Conflits d’usage et fragilité de l’écosystème

On devrait s’attendre à ce que tout l’espace libre soit occupé par le tabanani. Certainement cela aura des conséquences dans l’équilibre de l’écosystème, une modification de l’occupation des terres et éventuellement une réorganisation du zonage du terroir en milieu rural. Déjà, le centre du pays est l’une des zones où la récurrence des conflits liés à l’occupation et à l’usage des terres pose le plus problème. En effet, bassin arachidier depuis la colonisation, il connaît de plus en plus de conflits fonciers liés à l’âpre compétition entre agriculteurs, éleveurs et promoteurs immobiliers, alors qu’il s’agit d’une zone où l’urbanisation est en pleine expansion. Vouloir développer la culture de tabanani dans des écosystèmes déjà fragiles comporte des risques environnementaux majeurs et peut augmenter la vulnérabilité des paysans dont la plupart dépendent de l’exploitation des ressources naturelles.

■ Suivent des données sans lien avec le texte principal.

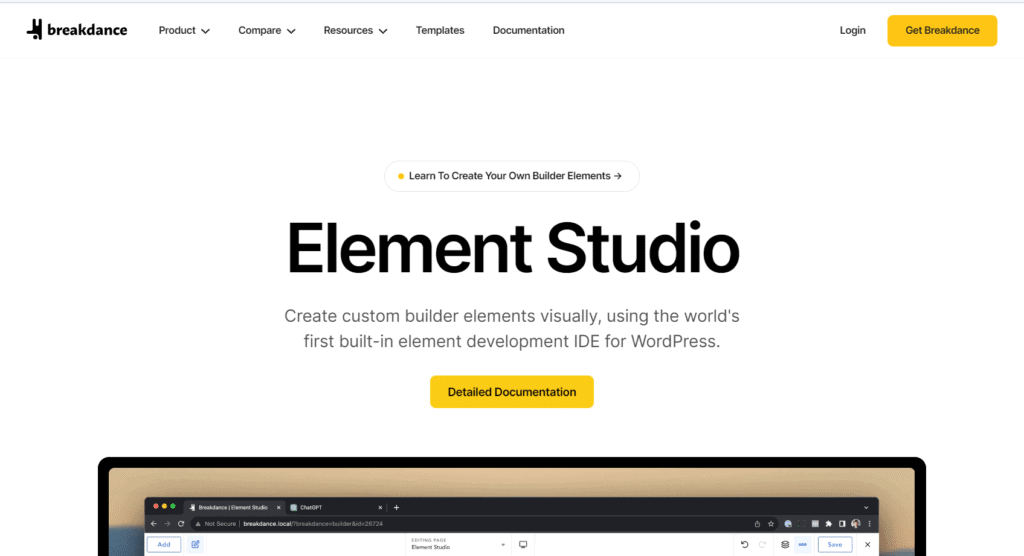Open the Templates menu item
The height and width of the screenshot is (556, 1024).
tap(440, 30)
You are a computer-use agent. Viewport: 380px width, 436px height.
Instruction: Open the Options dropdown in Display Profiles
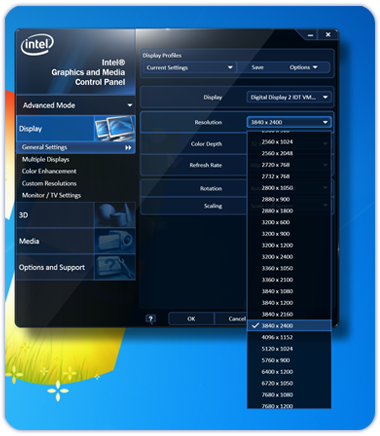(303, 67)
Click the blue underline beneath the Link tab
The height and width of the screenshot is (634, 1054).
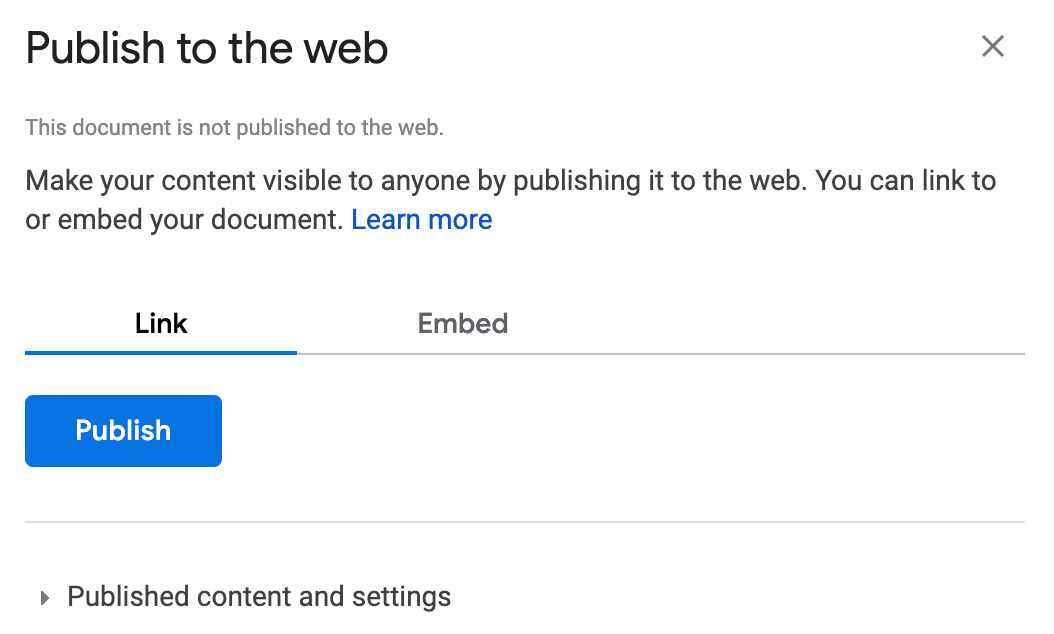click(x=161, y=352)
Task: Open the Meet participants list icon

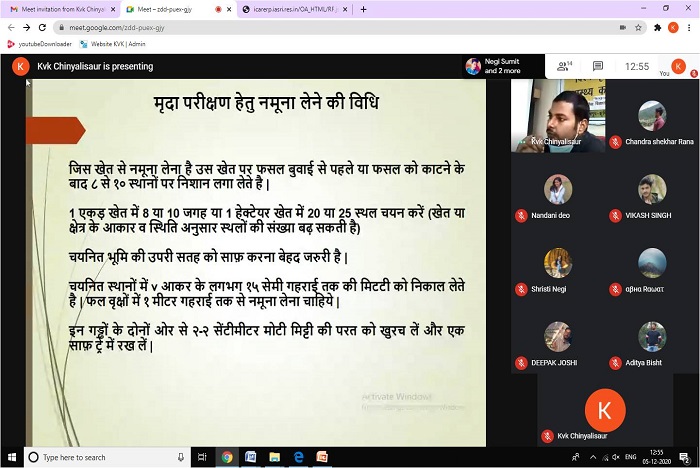Action: click(563, 67)
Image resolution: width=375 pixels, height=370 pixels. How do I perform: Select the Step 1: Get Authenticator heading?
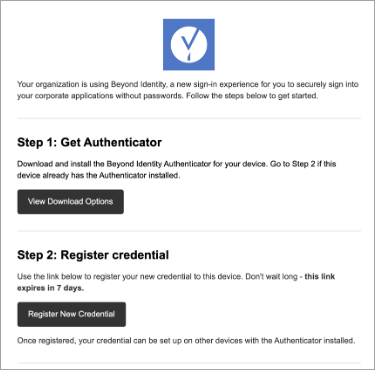coord(89,142)
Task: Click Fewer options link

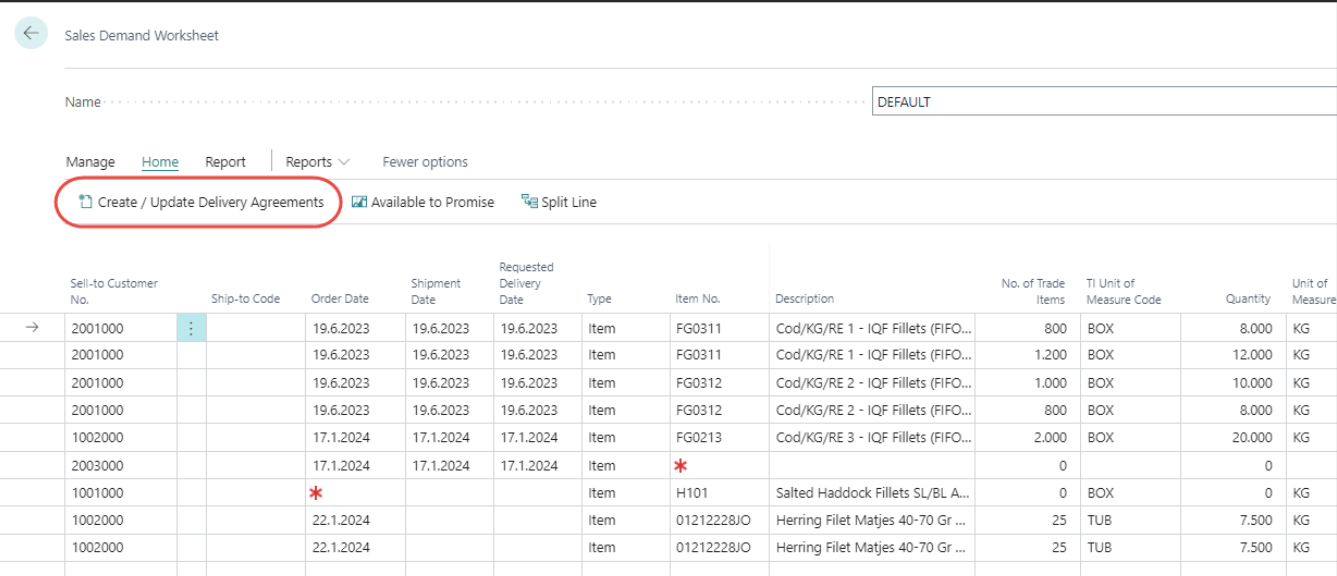Action: pos(425,162)
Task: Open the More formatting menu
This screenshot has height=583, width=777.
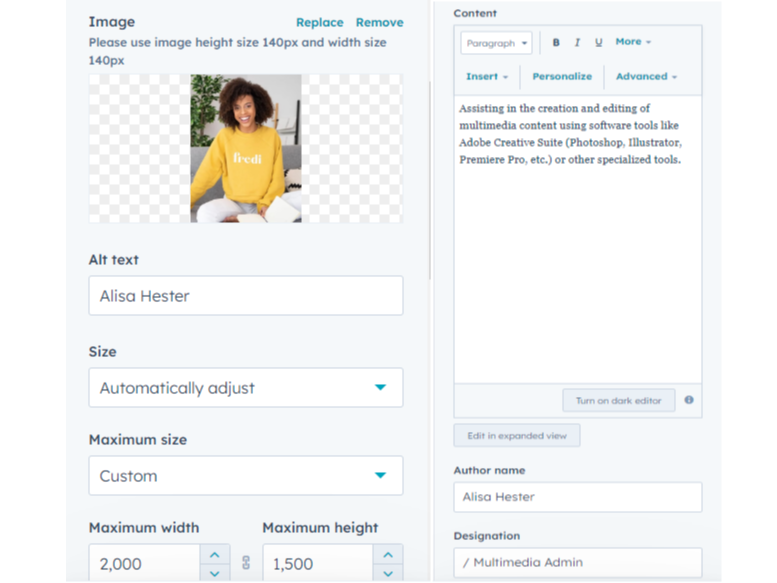Action: [x=633, y=42]
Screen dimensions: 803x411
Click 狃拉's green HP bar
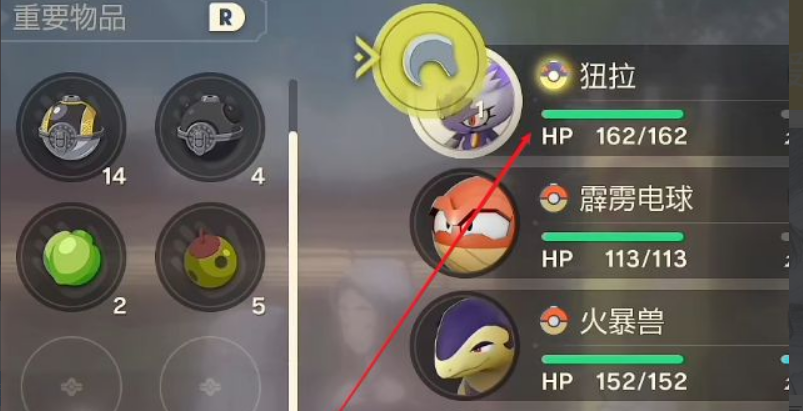[x=612, y=114]
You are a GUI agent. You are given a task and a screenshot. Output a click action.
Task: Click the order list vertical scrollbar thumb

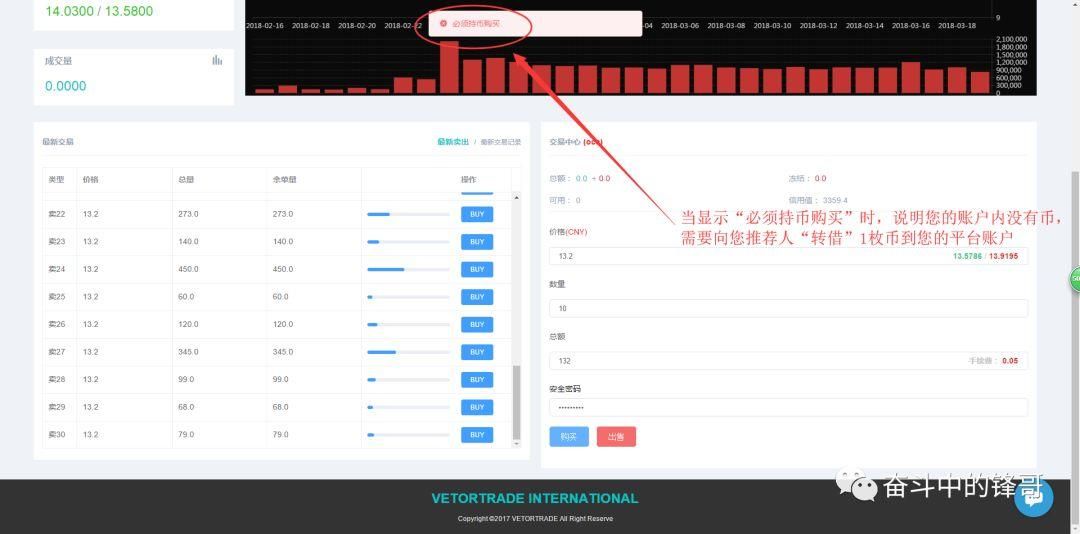516,402

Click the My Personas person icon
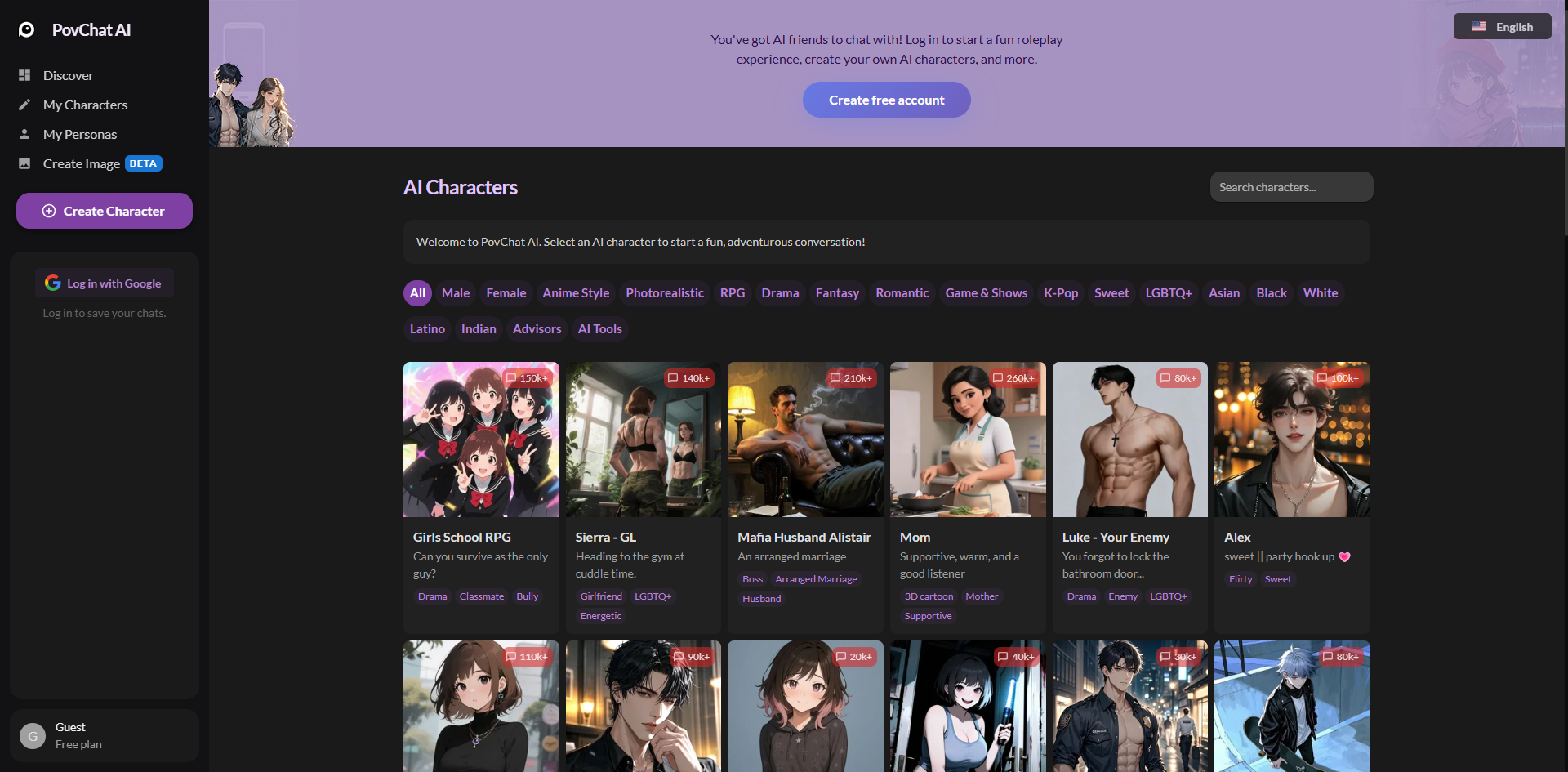coord(24,134)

Jatropha/Tabanani : la panacée ?

Ce qui est remarquable, pour le cas du Sénégal, c’est que les initiatives n’insistent pas beaucoup sur le rapport entre la promotion des agrocarburants et la lutte contre l’effet de serre, comme c’est le cas dans nombre de débats en France et ailleurs dans le monde. Selon l’Etat sénégalais, les agrocarburants devraient permettre une diversification des cultures, une baisse de la facture pétrolière, une indépendance énergétique, une autosuffisance en diesel à partir de 2012 par la satisfaction des besoins grâce au biodiesel issu du tabanani et d’autres espèces, une production de bioéthanol à partir de cultures comme la canne à sucre, une production de bioélectricité à partir de centrales fonctionnant à l’huile brute de Jatropha, une création de métiers agricoles et d’emplois suffisamment rémunérateurs, une accélération de la modernisation agricole, la création d’un environnement du monde rural attractif et attrayant, une amélioration de la balance commerciale et de celle des paiements, une amélioration de l’environnement, et une réduction de la pauvreté et de la disparité entre le monde rural et le monde urbain !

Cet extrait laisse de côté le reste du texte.